V. »Islands and Shore« (R. Margariti). Der Beitrag hat die auch in anderen vergleichbaren Titeln geäußerte Beobachtung der Begrenzung des Meeres sowie der Nahtstellen zwischen Meer und Land zum Inhalt. Der Beitrag hätte sehr an Schärfe gewonnen, wenn der Autor den magistralen Aufsatz von Sebastian Kolditz in einem ebenfalls dem Meer gewidmeten Sammelwerk gekannt hätte (Horizonte maritimer Konnektivität, in: Maritimes Mittelalter, Ostfildern 2016). An diesem Beispiel (aber auch anderswo innerhalb dieses Bandes) zeigt sich, dass die Ausweitung der Zusammenhänge zwischen Meer und Land auf den gesamten Erdkreis eher Verwirrung stiftet.
VI. »Travelers. Texts and Contexts« (Sh. Kinoshita). Der Beitrag stützt sich fast ausschließlich auf literarische Quellen und stellt eher die Psyche der Seefahrer in den Mittelpunkt. Die Autorin verfügt über eine beeindruckende Kenntnis literarischer Beispiele, vornehmlich aus dem abendländischen und arabischen Bereich, die mir, vielleicht nicht ganz der Intention der Autorin entsprechend, zeigen, dass Unterschiede in der Mentalität kaum existieren. Der geringe zur Verfügung stehende Raum erlaubte es aber auch nicht, irgendwelche Gesichtspunkte exemplarisch auszuarbeiten (so versucht im Rahmen eines Fallbeispiels zu den Reisegeschichten im »Decamerone«).

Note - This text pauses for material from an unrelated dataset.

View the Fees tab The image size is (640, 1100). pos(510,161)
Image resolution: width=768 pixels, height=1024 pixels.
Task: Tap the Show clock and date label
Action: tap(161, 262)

VII. »Representations. Painting, Mapping. Reinventing the Seas of the World« (E. Vagnon). Ein enzyklopädisches Thema muss hier auf 30 Seiten durchgepeitscht werden, zumal die Autorin auch die ostasiatische Welt miteinbezieht, um dem globalen Charakter des Buches gerecht zu werden. Sie legt den Schwerpunkt auf Karten, zu denen treffend (aber nicht ganz neu) bemerkt wird (S. 194), dass sich die menschliche Gesellschaft mittels der Karten, besonders der Seekarten, eine Vorstellung der Welt erarbeitet, nach Regionen differenziert und mit Namen benannt habe. Der Verfasserin waren leider die digitale Edition der Karte des Fra Mauro durch Andrea Nanetti sowie ein grundlegender Beitrag desselben Autors zu Seekarten (Waterways Connecting the Peoples of the World, in: Venezia e il senso del mare, Venezia 2023, S. 161–240) noch nicht zugänglich.
VIII. »Imaginery Worlds« (J. L. Smith). Die fiktive Geografie hat bisher in Darstellungen zur Geschichte der Meere kaum Beachtung gefunden. Der vorliegende Artikel ist allerdings kaum mehr als eine bibliographie résumée, die auch asiatische und ozeanische Regionen umfasst und zu einer wirklichen Darstellung nur Rohmaterial liefert.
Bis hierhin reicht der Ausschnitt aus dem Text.